The stationary phase in the case of ion exchange and hydrophobic chromatography is immobilized on a support matrix. The basis for partitioning in ion exchange chromatography is ionic association of solutes with an anionic or cationic stationary phase bonded to an inert support. On the other hand, hydrophobic stationary phases also show an affinity for many biological molecules. Differential binding of solutes to hydrophobic supports is based on the relative hydrophobicity of solutes.
Carbohydrates have been used extensively as the inert support matrix to which stationary phases are immobilized for the chromatography of proteins, nucleic acids, polysaccharides, lipoproteins, peptides, hormones, and vitamins. Since they are hydrophilic, water causes carbohydrates to swell into a porous matrix into which biological macromolecules may penetrate and be partitioned. The success of carbohydrates as chromatographic supports is based primarily upon: the ability of the carbohydrate to imbibe large quantities of water and swell into a hydrophilic matrix; the chemical stability of the formed hydrophilic matrix and the ease with which it is derivatized with ion exchange groups; and the ability of carbohydrates to stabilize sensitive biological compounds.
The primary disadvantage of the carbohydrate chromatography supports is that the hydrophilic matrix is sensitive to changes in pH, ionic strength, and pressure. Changes in any of these parameters can cause contraction of the matrix and losses in chromatographic efficiency. This problem is particularly acute in high speed analysis where it is desirable to use forced flow and large changes in pH and ionic strength during the development of columns. Operation of carbohydrate columns under such a protocol results in collapse of the support and complete loss of chromatographic efficiency.

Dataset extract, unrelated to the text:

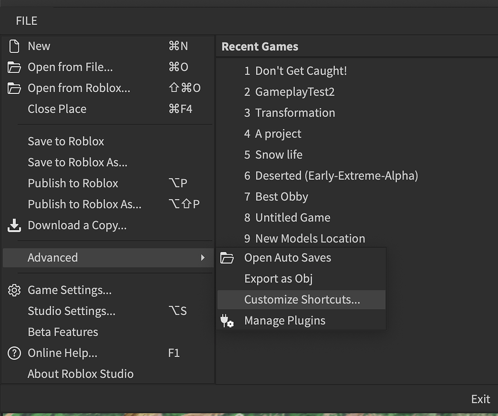
Task: Open Beta Features
Action: point(62,332)
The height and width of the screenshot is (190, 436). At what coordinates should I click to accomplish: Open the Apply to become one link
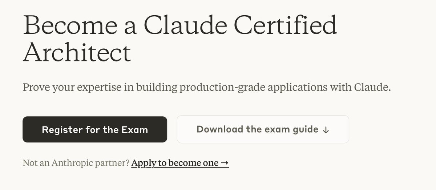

High speed analysis at high P.sub.m flow rates and pressures are currently carried out on rigid inorganic supports. Modern high speed chromatography supports are capable of withstanding both pressures and flow rates 100 times greater than carbohydrate columns. It has not been possible, however, to separate many biological compounds (proteins, nucleic acids, and peptides) on these supports due to adsorption and/or denaturation. Hence high porosity glass, for example, must have both internal and external surfaces coated to accomplish the desired end.
This invention seeks to overcome the disadvantages of both inorganic and carbohydrate supports by forming a composite of the two. These supports have the mechanical ability of inorganic supports and the separation characteristics of carbohydrates.
It has heretofore been known that a bonded support can be produced by covalently linking a layer of carbohydrate material to an inorganic support, and this is shown in copending U.S. Patent Applications, Ser. Nos. 447,640 and 537,197, filed Mar. 4, 1974 and Dec. 30, 1974, respectively, by Frederick E. Regnier, entitled "Bonded Carbohydrate Stationary Phases For Chromatography" and assigned to the assignee of the present invention. U.S. Patent Application Ser. No. 447,640 is now abandoned and U.S. Patent Application Ser. No. 537,197 issued on Sept. 28, 1976 as U.S. Pat. No. 3,983,299.
It has also heretofore been known that a polymer might be used in chromatographic apparatus, but such use has been as the stationary phase rather than as a stabilizing or coupling agent. See, for example, U.S. Pat. No. 3,808,125 issued to Robert G. Good on Apr. 30, 1974.